## PROVIDED ENTRIES
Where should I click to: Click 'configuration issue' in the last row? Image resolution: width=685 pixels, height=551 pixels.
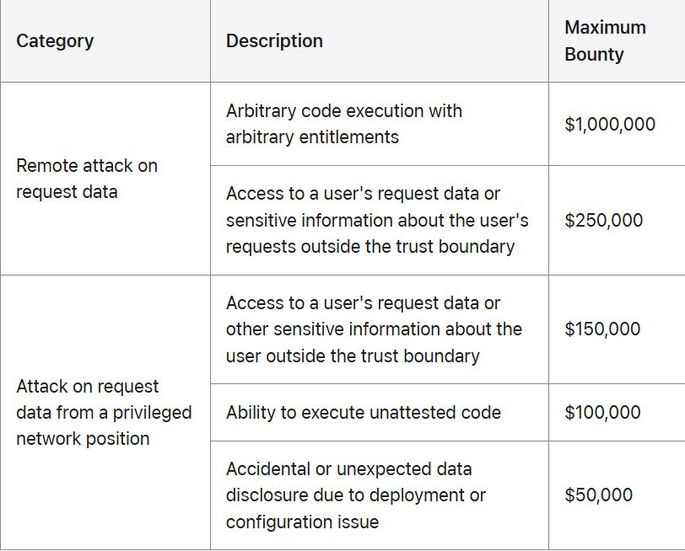pos(302,522)
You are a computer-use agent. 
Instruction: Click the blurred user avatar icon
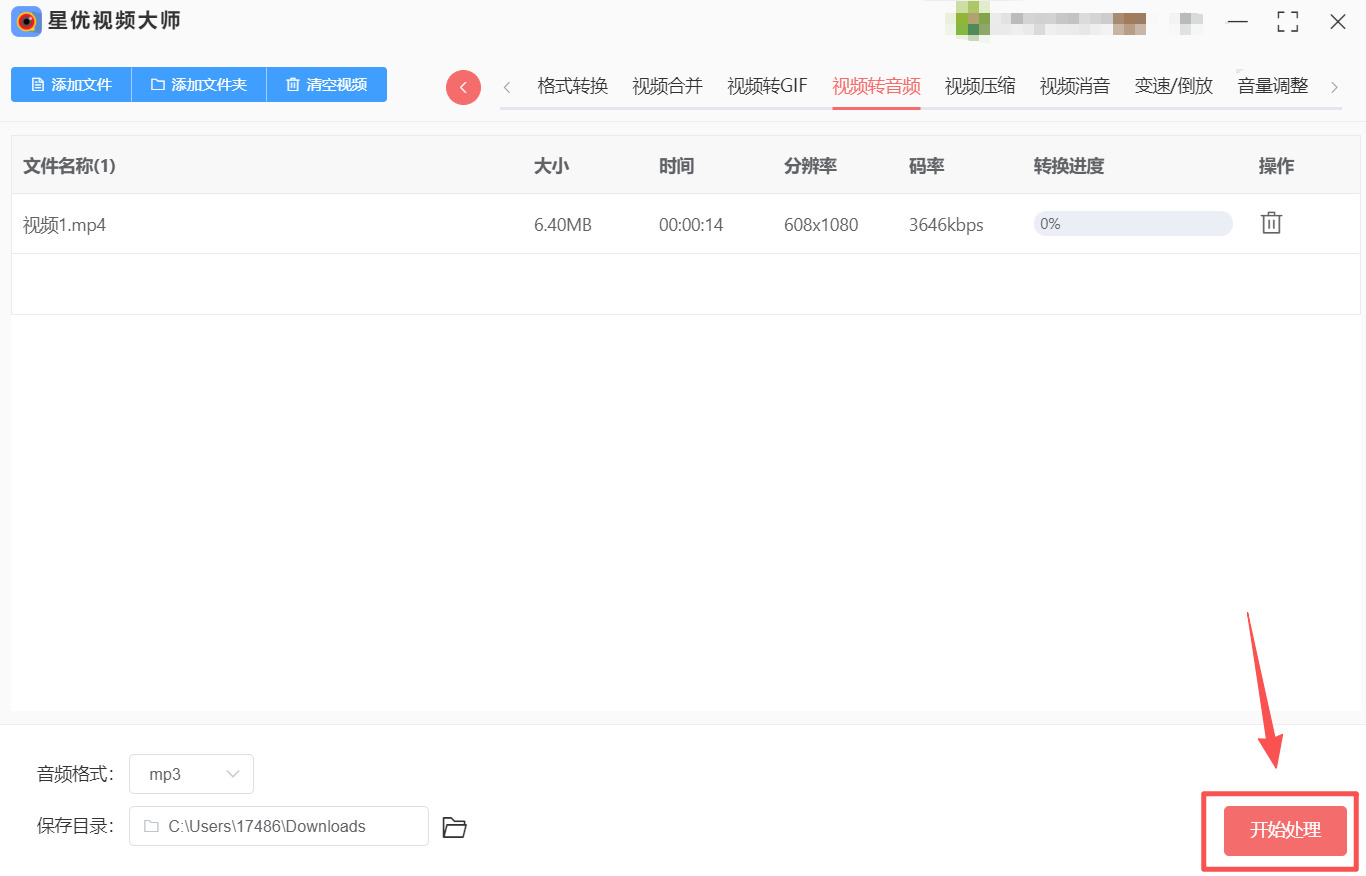click(x=972, y=21)
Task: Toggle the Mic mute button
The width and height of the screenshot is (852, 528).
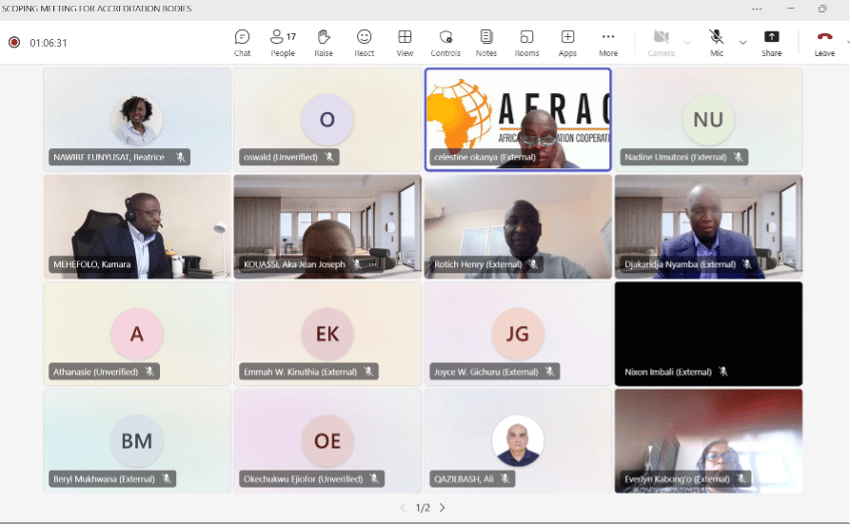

## JOB
Rewrite the records with "screenshot" swapped for "capture" and every other word left as it stands, omitting the pictures.

## EXERCISE RESPONSE
Where should I click to: Click 'configuration issue' in the last row? Image resolution: width=685 pixels, height=551 pixels.
pos(302,522)
You are a computer-use agent. 
Instruction: Click the blurred user avatar icon
click(x=972, y=21)
Task: Toggle the Mic mute button
The width and height of the capture is (852, 528).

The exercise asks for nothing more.